Stored data entries:

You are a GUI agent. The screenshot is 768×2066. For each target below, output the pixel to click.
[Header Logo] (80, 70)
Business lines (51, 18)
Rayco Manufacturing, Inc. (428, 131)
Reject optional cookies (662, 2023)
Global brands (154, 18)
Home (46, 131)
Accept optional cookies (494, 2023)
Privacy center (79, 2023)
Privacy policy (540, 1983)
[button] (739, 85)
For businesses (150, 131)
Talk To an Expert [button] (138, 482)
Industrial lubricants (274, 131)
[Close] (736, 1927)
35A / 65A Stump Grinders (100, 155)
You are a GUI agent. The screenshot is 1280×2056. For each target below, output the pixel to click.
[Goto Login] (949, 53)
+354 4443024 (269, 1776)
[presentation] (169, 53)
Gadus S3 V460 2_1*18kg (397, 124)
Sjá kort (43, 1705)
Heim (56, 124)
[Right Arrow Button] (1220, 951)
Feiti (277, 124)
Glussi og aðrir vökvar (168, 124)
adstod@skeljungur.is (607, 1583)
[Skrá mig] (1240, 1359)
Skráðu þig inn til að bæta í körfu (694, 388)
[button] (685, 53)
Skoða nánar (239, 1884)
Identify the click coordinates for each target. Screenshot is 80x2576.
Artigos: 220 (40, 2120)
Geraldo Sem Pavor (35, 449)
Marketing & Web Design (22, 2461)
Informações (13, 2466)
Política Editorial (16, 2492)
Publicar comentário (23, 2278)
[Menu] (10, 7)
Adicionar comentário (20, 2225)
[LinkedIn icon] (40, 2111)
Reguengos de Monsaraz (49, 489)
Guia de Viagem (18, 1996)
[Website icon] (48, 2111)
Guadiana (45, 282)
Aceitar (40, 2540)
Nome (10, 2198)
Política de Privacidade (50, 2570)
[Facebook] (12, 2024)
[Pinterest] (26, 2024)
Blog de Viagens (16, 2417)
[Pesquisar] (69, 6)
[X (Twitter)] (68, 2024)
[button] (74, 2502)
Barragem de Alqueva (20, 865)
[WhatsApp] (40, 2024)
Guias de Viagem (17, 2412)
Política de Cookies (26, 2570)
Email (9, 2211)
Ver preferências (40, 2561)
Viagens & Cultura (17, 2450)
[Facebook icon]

**THE PROBLEM:**
Each entry above is to be quoted exactly.

**OUTPUT OF THE TASK:**
You are a GUI agent. The screenshot is 768×2066. For each target below, output the pixel to click.
[Header Logo] (80, 70)
Business lines (51, 18)
Rayco Manufacturing, Inc. (428, 131)
Reject optional cookies (662, 2023)
Global brands (154, 18)
Home (46, 131)
Accept optional cookies (494, 2023)
Privacy center (79, 2023)
Privacy policy (540, 1983)
[button] (739, 85)
For businesses (150, 131)
Talk To an Expert [button] (138, 482)
Industrial lubricants (274, 131)
[Close] (736, 1927)
35A / 65A Stump Grinders (100, 155)
You are a GUI agent. The screenshot is 1280×2056. For each target below, output the pixel to click.
[Goto Login] (949, 53)
+354 4443024 (269, 1776)
[presentation] (169, 53)
Gadus S3 V460 2_1*18kg (397, 124)
Sjá kort (43, 1705)
Heim (56, 124)
[Right Arrow Button] (1220, 951)
Feiti (277, 124)
Glussi og aðrir vökvar (168, 124)
adstod@skeljungur.is (607, 1583)
[Skrá mig] (1240, 1359)
Skráðu þig inn til að bæta í körfu (694, 388)
[button] (685, 53)
Skoða nánar (239, 1884)
Identify the click coordinates for each target. Screenshot is 80x2576.
Artigos: 220 (40, 2120)
Geraldo Sem Pavor (35, 449)
Marketing & Web Design (22, 2461)
Informações (13, 2466)
Política Editorial (16, 2492)
Publicar comentário (23, 2278)
[Menu] (10, 7)
Adicionar comentário (20, 2225)
[LinkedIn icon] (40, 2111)
Reguengos de Monsaraz (49, 489)
Guia de Viagem (18, 1996)
[Website icon] (48, 2111)
Guadiana (45, 282)
Aceitar (40, 2540)
Nome (10, 2198)
Política de Privacidade (50, 2570)
[Facebook] (12, 2024)
[Pinterest] (26, 2024)
Blog de Viagens (16, 2417)
[Pesquisar] (69, 6)
[X (Twitter)] (68, 2024)
[button] (74, 2502)
Barragem de Alqueva (20, 865)
[WhatsApp] (40, 2024)
Guias de Viagem (17, 2412)
Política de Cookies (26, 2570)
Email (9, 2211)
Ver preferências (40, 2561)
Viagens & Cultura (17, 2450)
[Facebook icon]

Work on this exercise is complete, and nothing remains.